Butembo : hausse des prix de produits de 1ʳᵉ nécessité à la veille de la Noël 

À l’approche de la fête de Noël en ville de Butembo, les prix de plusieurs produits de première nécessité ont pris l’ascenseur sur le marché. Cette hausse concerne particulièrement les aliments pris dans plusieurs familles comme repas de fête. Il s’agit notamment de gros Michelin, de la pomme de terre, le Riz, l’oignon et les carottes, a constaté RADIOMOTO.NET ce mercredi 24 décembre 2025, à la veille de Noël. 

Par exemple, un tas de gros Michelin est entre 1000 et 5 000 Francs congolais (FC) alors qu’un régime complet varie entre 15 000 et 100 000 FC. Selon les vendeuses rencontrées sur place, cette denrée alimentaire est devenue rare même dans les zones de provenance comme Kalunguta. 

Certains commerçants partis s’approvisionner le matin sont revenus mains bredouilles. D’autres produits suivent la même tendance. Un sceau de pommes de terre est entre 16 000 et 20 000 francs selon chaque catégorie. Un kilogramme d’oignons coute 4 000 alors qu’un tas varie entre 1000 et 3 000. 

Un tas de carottes se vend entre 1000 et 2 000 Francs congolais. Une mesurette de riz se négocie à 1000 FC, un kilogramme à 3 500 et un sac de 25 kg à 21.5 $. Selon les marchands, cette hausse s’observe depuis trois jours à cause de la forte demande liée aux festivités.  Malgré ce tarif élevé, les clients sont nombreux.

“À cause de la fête, les clients viennent acheter les pommes de terre à 18 000 francs.  Avant, c’était 17 000 ou même 16 000 francs”, a-t-elle témoigné. 

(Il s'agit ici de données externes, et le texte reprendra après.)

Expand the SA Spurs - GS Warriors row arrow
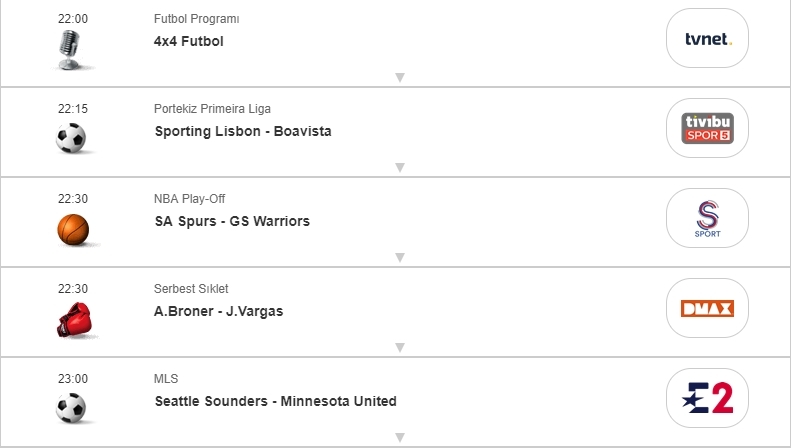Screen dimensions: 791x448 [399, 257]
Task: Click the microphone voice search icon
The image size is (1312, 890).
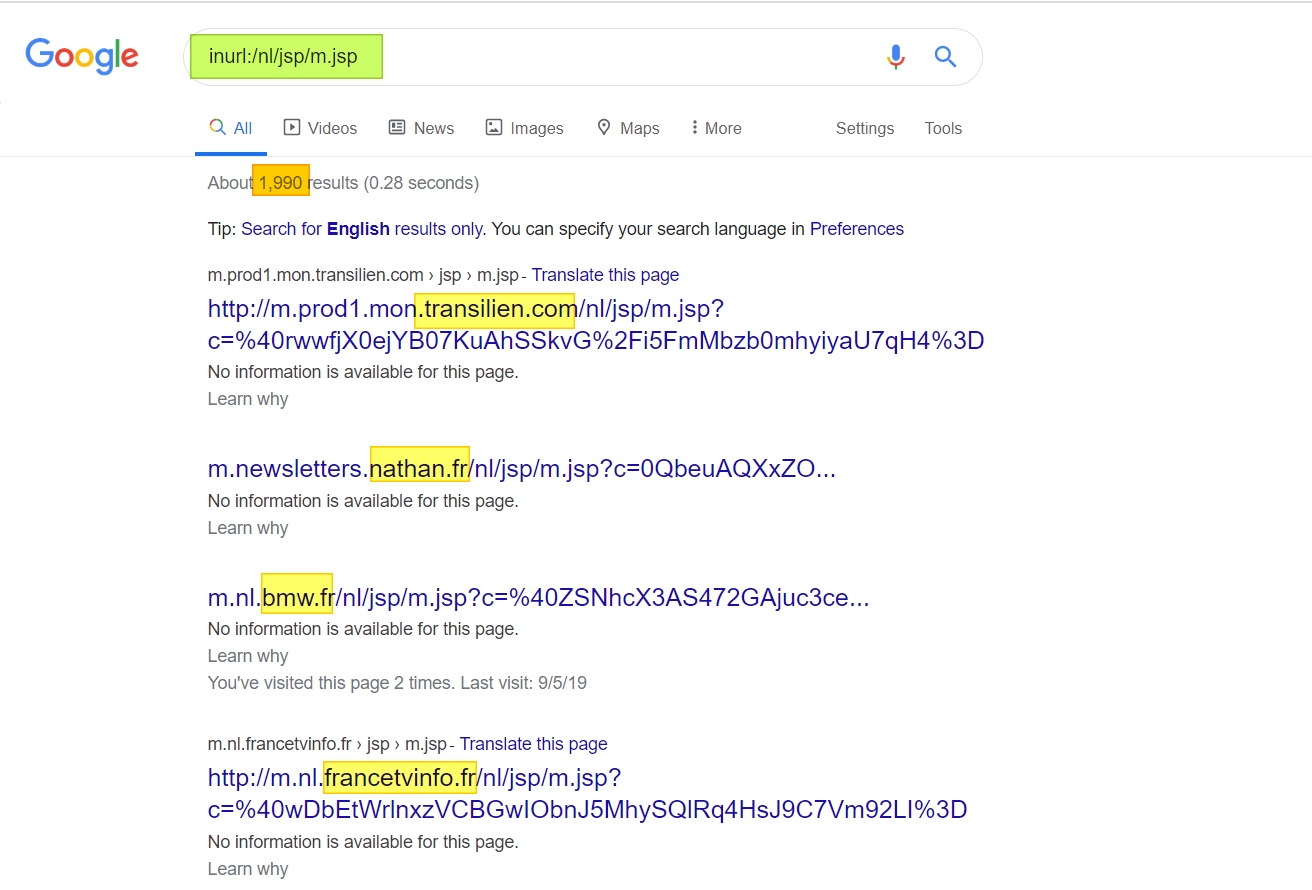Action: (895, 57)
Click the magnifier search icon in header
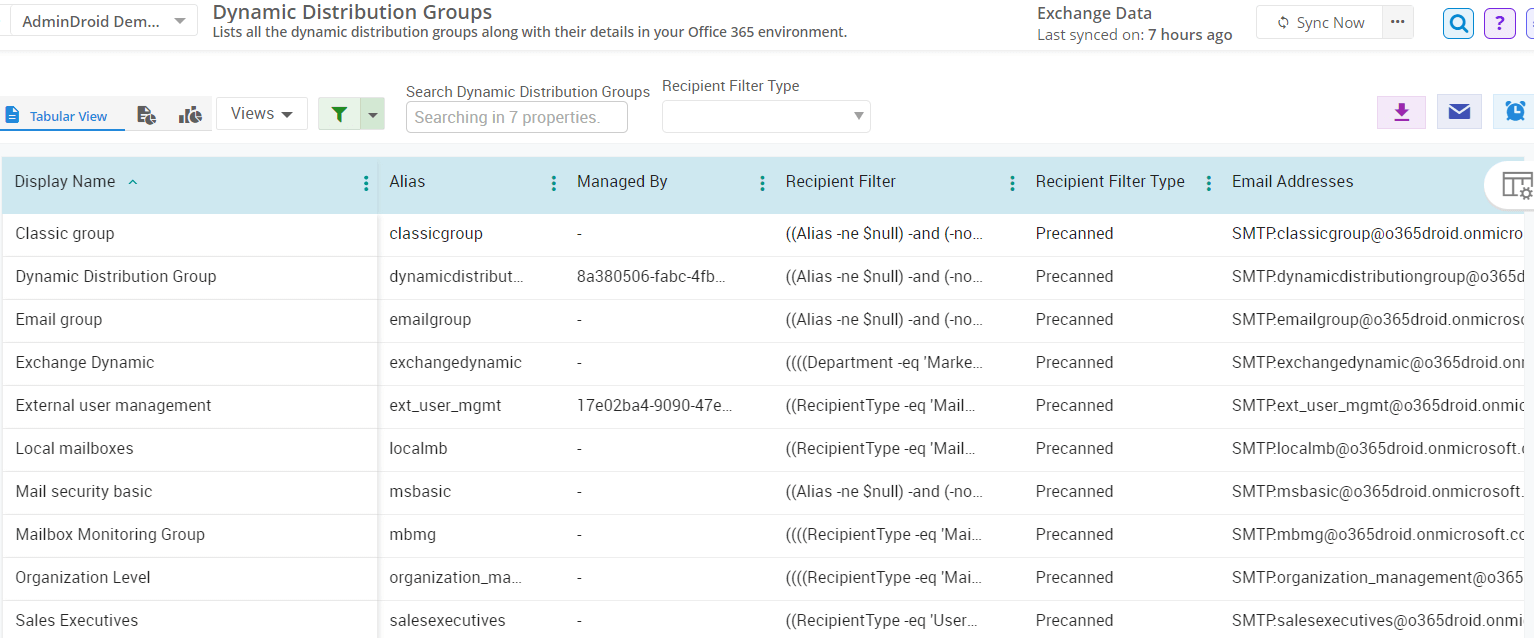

Dans ces conditions, les clients n’ont d’autres choix que d’acheter. Une femme qui achetait des pommes de terre s’est exprimée.

“J’achète chaque jour, mais aujourd’hui c’est spécial. C’est obligatoire que le prix hausse. Nous allons toujours acheter”, a-t-elle indiqué.

Du côté des boucheries, le kilogramme de la viande de bœuf coute 17 000 ou 16000 FC; celui du caprin entre 18 000 et 20 000 FC. La viande du porc se vend à 16 000 et un kilogramme du poulet de chair à 15 000 Francs congolais (FC). Cet engouement est visible depuis deux jours sur le marché des vivres après celui observé précédemment sur le marché d’habits.